Tuesday, March 31, 2015

remembering the ladies

I was going to post every week about this but you know how time gets away from you ... but here's our list of women we studied this month:

JANE GOODALL was first, kind of by accident. Sunny saw a book about her by Mike Venezia in a library display - he does the "Getting to Know the World's Greatest ..." series. Composers, artists, and now scientists. Sunny likes his cartoons, so really, it didn't matter who the book was about - she wanted to read it. Conveniently, it was Jane Goodall. Anyway, we read 3 books about Goodall and watched video footage about her from National Geographic and the History Channel, and some clips about chimps on Animal Planet. We saw a mention of her activism-for-youth website in one of the books - Roots & Shoots - and of course Sunny immediately wanted to check it out. And join online. We did. Now to come up with a environmental project for the summer.

We watched a video about JK ROWLING on biography.com and Sunny also read a book about her. She wrote a letter to tell Rowling how much she loves the Harry Potter books and we sent it to the publisher address I found online. I was shocked about 3 weeks later when she got a letter in return. Admittedly, it was a form letter with a scanned signature ... but it was a response. Sunny is still over the moon ecstatic about it. It included a photo of Rowling, and the picture and letter are both now taped up on Sunny's bedroom wall.

We found some really old footage of ANNA PAVLOVA on a Russian Ballet History website. Part of Pavlova's autobiography has been condensed into a children's book titled I Dreamed I was a Ballerina, illustrated with ballet dancer paintings by Edgar Degas. It's a gorgeous book.

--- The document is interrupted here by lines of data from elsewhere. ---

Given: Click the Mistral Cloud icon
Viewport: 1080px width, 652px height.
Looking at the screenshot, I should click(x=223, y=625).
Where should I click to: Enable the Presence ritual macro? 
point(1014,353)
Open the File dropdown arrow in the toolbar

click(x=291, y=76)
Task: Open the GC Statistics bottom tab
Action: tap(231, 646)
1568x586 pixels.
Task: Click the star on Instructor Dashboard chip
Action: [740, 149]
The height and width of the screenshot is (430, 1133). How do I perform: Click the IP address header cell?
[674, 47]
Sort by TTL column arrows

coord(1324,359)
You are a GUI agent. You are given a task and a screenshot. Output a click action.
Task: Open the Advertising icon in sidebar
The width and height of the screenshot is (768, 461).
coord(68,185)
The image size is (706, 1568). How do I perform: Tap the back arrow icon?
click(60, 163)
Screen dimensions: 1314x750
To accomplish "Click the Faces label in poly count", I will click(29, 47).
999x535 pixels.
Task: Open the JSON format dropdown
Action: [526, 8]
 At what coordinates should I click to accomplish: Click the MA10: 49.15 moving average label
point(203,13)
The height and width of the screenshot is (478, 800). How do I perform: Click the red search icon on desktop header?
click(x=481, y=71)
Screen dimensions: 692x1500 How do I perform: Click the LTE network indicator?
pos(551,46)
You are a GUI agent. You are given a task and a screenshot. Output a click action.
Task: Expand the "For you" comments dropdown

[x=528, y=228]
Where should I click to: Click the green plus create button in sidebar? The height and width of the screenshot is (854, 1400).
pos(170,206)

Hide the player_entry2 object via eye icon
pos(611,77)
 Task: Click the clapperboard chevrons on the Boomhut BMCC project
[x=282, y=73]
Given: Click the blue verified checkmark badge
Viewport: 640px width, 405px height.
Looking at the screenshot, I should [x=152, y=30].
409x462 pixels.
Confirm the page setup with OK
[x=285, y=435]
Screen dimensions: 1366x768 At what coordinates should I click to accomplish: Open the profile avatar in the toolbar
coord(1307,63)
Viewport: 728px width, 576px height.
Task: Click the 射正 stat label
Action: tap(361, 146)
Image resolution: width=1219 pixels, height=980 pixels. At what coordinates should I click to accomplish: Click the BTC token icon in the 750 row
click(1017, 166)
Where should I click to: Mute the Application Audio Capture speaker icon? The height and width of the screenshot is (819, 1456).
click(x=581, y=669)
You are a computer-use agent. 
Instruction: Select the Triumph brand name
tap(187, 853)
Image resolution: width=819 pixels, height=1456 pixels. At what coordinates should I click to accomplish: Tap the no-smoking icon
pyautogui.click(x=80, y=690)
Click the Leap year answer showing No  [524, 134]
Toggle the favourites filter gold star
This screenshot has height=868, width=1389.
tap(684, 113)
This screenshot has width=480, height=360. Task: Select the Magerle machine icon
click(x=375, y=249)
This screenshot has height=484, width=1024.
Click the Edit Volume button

MARTHA GRAHAM is our third dancer (since we read about Maria Tallchief in January) - she is also famous for her freestyle choreography that branched off the standard ballet. We haven't yet taken the time to watch video of Appalachian Spring, her most famous work but definitely plan to. Maybe we'll work that into a composer study - the music was written by Aaron Copland.

A book about HELEN KELLER landed in our hands in the pile of books given to us by our neighbor.

LUCILLE BALL was chosen from the A is for Abigail book and she was probably the favorite of the month for the girls. The highlight was finding an anniversary special on youtube - The Top Ten I Love Lucy Episodes, showing clips from ten different shows. It was awesome. The girls had never seen anything from I Love Lucy, and now they want to watch it all.

And then Mom went all history and politics on everyone, and brought home books about CLEOPATRA, SACAJAWEA, ALICE ROOSEVELT LONGWORTH, ELIZABETH CADY STANTON, SANDRA DAY O'CONNOR, and POCAHONTAS. Definitely less exciting. But in my defense, they chose Sacajawea and Pocahontas, and the Alice book was pretty funny. She was Theodore Roosevelt's daughter and he very famously said, "I can control Alice, or I can run the country. I can't do both." That sounds sooo familiar with my Gang of Five.

An even dozen! We're shooting for 40 on the year, so we still have a long way to go. But it's fun! And the girls actually like it too. We're reading books and watching videos online. What's not to like?

For my reading, I finished the Betty MacDonald memoir, and am very slowly going through the Katharine Graham book. My goal for the Graham book is only 2 pages per day because my kids have this thing for interrupting me when I'm reading. It's going to take me all year, for sure.